ML-As-3

Problem 1: Hard-margin SVM. (18 pts)

You are given the following two sets of data points, each belonging to one of the two classes (class 1 and class -1):

Class 1 (labeled as +1):

(1, 2), (2, 3)

Class -1 (labeled as -1):

(2, 1), (3, 2)

Please find the optimal separating hyperplane using a linear SVM and derive the equation of the hyperplane. Assume the hard-margin SVM.

1. Write down the formulation of SVM, including the separation hyperplane, the constraints and the final optimization problem with parameters. (4 pts)

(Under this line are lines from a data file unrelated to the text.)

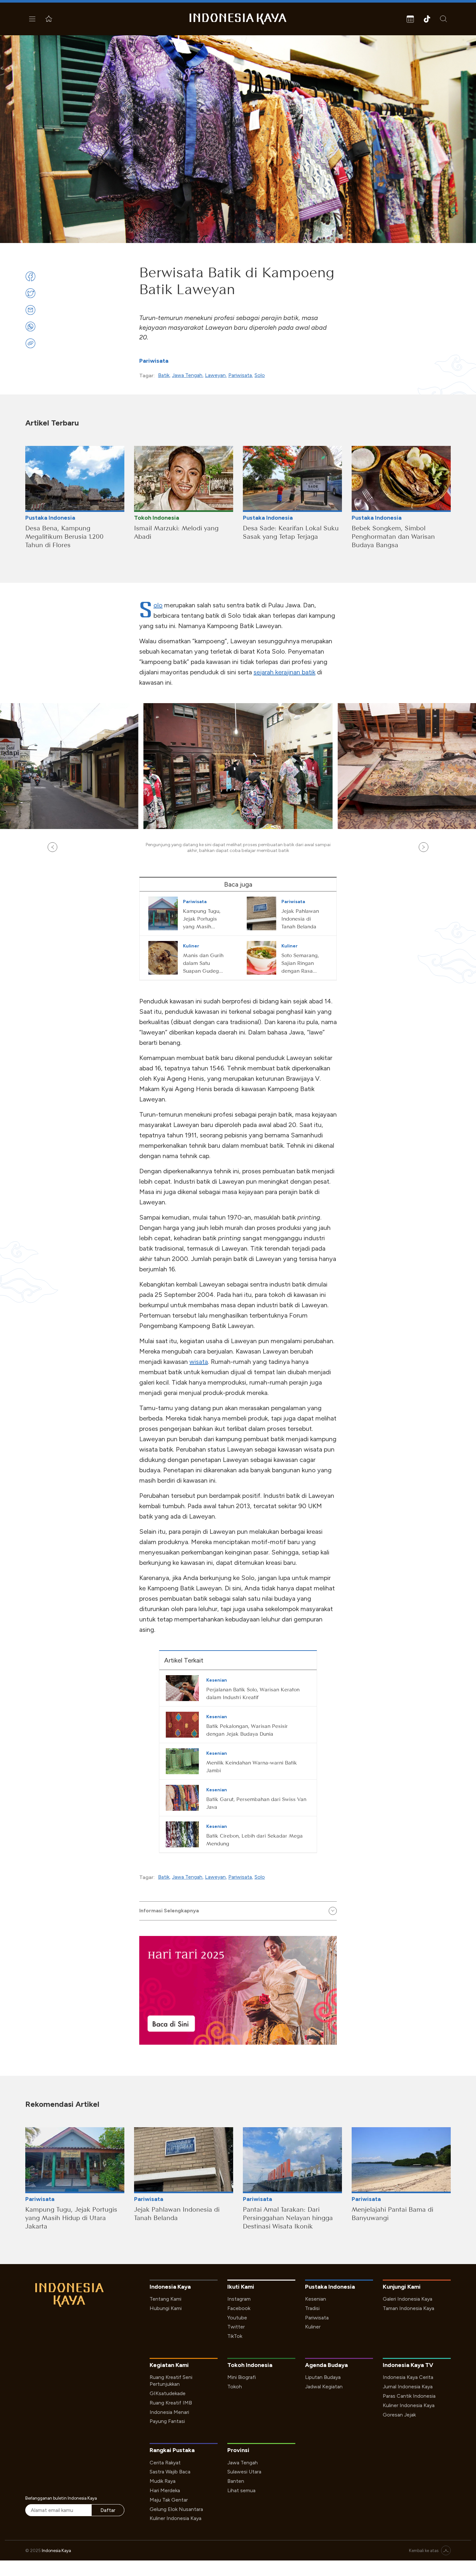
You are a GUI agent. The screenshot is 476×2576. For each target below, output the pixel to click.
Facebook (238, 2308)
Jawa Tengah (187, 375)
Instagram (239, 2299)
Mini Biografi (241, 2377)
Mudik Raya (163, 2481)
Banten (235, 2481)
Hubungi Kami (166, 2308)
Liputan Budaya (323, 2377)
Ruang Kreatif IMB (171, 2403)
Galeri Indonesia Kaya (407, 2299)
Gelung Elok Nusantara (176, 2509)
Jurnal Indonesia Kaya (408, 2386)
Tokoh (234, 2386)
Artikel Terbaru (52, 422)
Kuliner (313, 2327)
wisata (198, 1361)
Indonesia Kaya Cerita (408, 2377)
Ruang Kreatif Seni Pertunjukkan (171, 2380)
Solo (260, 375)
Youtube (237, 2318)
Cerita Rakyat (165, 2463)
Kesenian (315, 2299)
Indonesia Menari (169, 2412)
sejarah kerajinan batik (284, 672)
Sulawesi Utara (244, 2472)
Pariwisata (153, 360)
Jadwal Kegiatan (324, 2386)
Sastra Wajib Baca (170, 2472)
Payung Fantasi (167, 2421)
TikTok (234, 2336)
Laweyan (215, 375)
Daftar (107, 2510)
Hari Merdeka (165, 2490)
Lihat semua (241, 2490)
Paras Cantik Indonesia (409, 2396)
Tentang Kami (165, 2299)
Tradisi (312, 2308)
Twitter (236, 2327)
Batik (163, 375)
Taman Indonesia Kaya (408, 2308)
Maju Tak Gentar (169, 2500)
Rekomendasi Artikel (62, 2104)
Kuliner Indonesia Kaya (409, 2405)
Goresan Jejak (399, 2415)
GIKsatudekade (168, 2393)
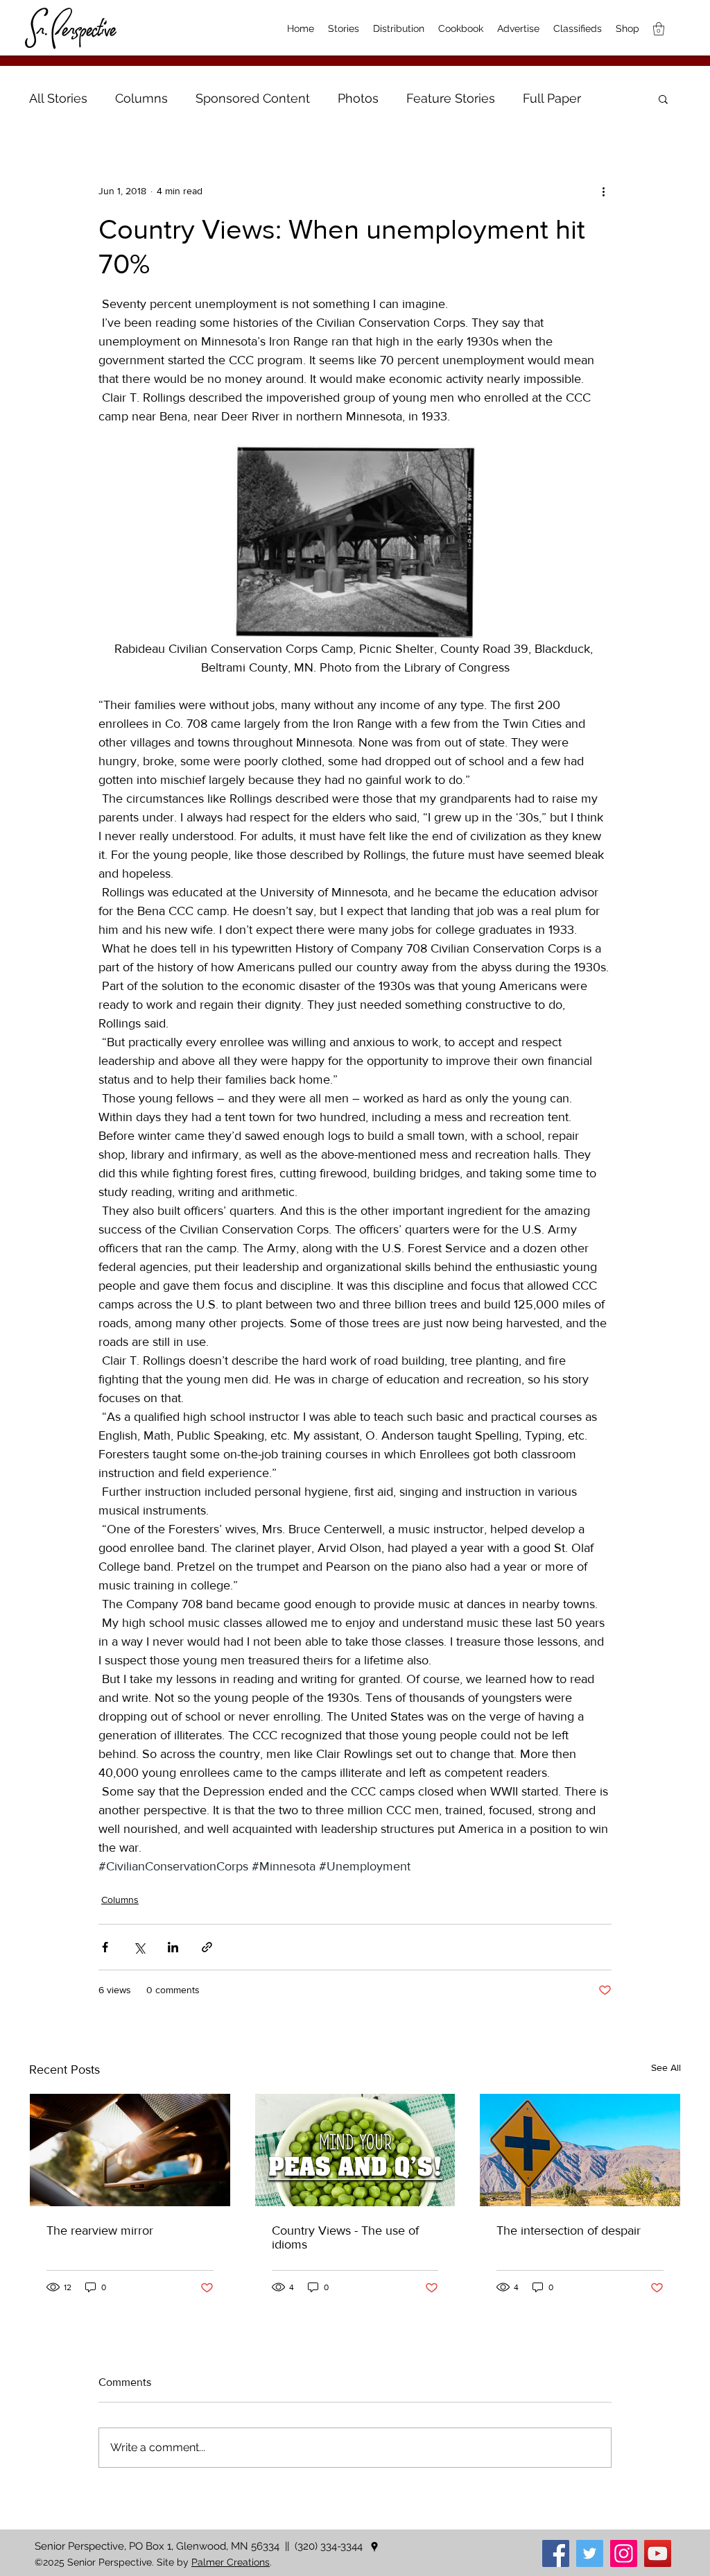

The hyperplane is defined through $w$ and $b$ as a set of points such that

H = {x | w^{T} x + b = 0}

$w = (w_{1}, w_{2}, \dots, w_{n})$ : weight vector
$b$ : scalar

Subject to the constraint

y_{i} (w^{T} x_{i} + b) \geq 1, \forall i

$y_{i}$ is the class label of $x_{i}$

Final optimization problem:

min_{w, b} \frac{1}{2} | | w | |^{2}

2. Write down the Lagrangian form for this problem using the parameters and Lagrange multipliers. Please also write out its dual form. (10 pts)

The Lagrangian form:

L (w, b, α) = \frac{1}{2} | | w | |^{2} - \sum_{i = 1}^{n} α_{i} [y_{i} (w^{T} x_{i} + b) - 1]

where $α_{i} \geq 0$ are the Lagrange multipliers associated with each constraint.

The dual form of the optimization problem

max_{α} \sum_{i = 1}^{n} α_{i} - \frac{1}{2} \sum_{i = 1}^{n} \sum_{j = 1}^{n} α_{i} α_{j} y_{i} y_{j} x_{i}^{T} x_{j}

subject to

\sum_{i = 1}^{n} α_{i} y_{i} = 0 and α_{i} \geq 0 \forall i

3. Assume that the Lagrangian multipliers $α$ ’s are all 0.5 and that the point $(1, 2)$ is a support vector for ease of calculation. Please calculate the values of weight vector $w$ and bias $b$ . Write out the explicit form of the hyperplane. (4 pts)

w^{*} = \sum_{i = 1}^{m} α_{i}^{*} y_{i} x_{i}

w^{*} = 0.5 \times 1 \times (1, 2) + 0.5 \times 1 \times (2, 3) + 0.5 \times - 1 \times (2, 1) + 0.5 \times - 1 \times (3, 2) = (- 1, 1)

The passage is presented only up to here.